# Milling Box Elder



## LumberStacker (May 22, 2015)

Hey guys, I recently joined the forum and haven't had the chance to post any pictures of my mill yet. I finally found a good chance to post some pics with some box elder that I've been milling. And since it seems like there is a wealth of knowledge on box elder on this forum, I was wondering if anybody would be able to answer a few questions that I have. 

This is the first time that I've milled box elder and some of my lumber seems to have exceptional color right off the mill. The deep red streaks begin to fade as it dries and I imagine that this should be expected, but some of boards that I pulled off a week or two ago have faded dramatically. I've kept all of the boards out of the sun, but was just wondering if there is anything else that I can do to help the wood keep its original color. 

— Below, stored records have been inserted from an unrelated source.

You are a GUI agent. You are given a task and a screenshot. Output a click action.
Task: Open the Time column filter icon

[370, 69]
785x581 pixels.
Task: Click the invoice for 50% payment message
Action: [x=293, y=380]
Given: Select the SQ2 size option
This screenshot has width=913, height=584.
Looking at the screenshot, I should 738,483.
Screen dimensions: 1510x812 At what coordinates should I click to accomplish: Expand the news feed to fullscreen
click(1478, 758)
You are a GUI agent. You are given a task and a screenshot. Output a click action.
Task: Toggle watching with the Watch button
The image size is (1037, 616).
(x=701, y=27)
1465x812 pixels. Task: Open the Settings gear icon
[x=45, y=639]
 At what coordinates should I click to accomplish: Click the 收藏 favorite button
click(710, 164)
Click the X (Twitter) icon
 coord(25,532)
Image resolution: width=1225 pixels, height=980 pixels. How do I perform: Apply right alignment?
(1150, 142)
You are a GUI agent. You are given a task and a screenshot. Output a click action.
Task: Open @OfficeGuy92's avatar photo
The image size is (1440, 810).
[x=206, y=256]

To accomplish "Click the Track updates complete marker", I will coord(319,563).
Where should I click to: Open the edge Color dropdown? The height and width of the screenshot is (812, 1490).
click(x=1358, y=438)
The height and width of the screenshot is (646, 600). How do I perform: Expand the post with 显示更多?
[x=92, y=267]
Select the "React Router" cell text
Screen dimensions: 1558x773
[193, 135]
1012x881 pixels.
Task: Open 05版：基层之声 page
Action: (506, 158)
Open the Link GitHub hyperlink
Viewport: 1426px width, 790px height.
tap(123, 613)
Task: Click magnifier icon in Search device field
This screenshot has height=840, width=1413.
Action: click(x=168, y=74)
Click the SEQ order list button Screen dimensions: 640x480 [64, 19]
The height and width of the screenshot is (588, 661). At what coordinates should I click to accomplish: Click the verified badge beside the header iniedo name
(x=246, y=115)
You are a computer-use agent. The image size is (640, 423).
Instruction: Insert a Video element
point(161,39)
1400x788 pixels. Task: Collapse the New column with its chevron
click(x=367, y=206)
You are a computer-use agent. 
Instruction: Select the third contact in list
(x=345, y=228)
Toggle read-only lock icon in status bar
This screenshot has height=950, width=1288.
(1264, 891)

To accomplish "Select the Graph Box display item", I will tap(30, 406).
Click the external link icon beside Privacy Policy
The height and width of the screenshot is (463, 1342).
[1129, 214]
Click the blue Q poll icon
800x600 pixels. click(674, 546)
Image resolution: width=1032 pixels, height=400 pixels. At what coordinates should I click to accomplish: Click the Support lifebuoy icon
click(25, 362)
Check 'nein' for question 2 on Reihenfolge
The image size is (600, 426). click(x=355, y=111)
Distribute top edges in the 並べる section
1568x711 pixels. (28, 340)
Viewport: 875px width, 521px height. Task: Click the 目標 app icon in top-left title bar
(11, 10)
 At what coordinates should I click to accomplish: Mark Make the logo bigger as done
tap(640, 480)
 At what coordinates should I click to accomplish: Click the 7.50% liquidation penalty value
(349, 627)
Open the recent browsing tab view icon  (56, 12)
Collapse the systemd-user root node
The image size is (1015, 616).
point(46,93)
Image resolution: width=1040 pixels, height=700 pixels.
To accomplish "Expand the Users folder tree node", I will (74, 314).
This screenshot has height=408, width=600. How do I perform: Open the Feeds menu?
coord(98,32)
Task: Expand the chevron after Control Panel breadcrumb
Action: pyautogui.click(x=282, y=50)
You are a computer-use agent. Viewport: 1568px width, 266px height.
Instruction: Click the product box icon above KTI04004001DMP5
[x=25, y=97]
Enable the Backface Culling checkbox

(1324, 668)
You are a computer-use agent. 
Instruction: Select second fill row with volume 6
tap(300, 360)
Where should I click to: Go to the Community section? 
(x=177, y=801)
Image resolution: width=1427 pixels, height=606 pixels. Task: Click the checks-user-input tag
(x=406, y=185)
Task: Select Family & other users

On another note, have any of you ever kiln dried box elder before using it? The guy I got these logs from would like me to make some tongue and groove boards that he can use for his own projects. I currently have the boards on sticks and they appear to be drying pretty quick, but don't know if kiln drying would be a better option for this particular use. 



 

 



Thanks in advance for any input.

Reactions: Like 2 | EyeCandy! 5 | Way Cool 5


----------



## kazuma78 (May 22, 2015)

Nice Flame Box Elder you have there! @Kevin is the FBE master so Im sure he can answer your questions but from my experience the color will come back when you plane it down or sand it.

Reactions: Like 1


----------



## Kevin (May 22, 2015)

Nice FBE! That's the closest I've seen to how most of mine flame up. Most of the FBE up north does not produce that particular flame pattern very often. On the fading, it will all pop right back out once you start planing it and then again when the final sanding or scraping is done just prior to applying the finish. I used to kiln dry it but it sells just as fast without having to so I pretty much rarely do it now.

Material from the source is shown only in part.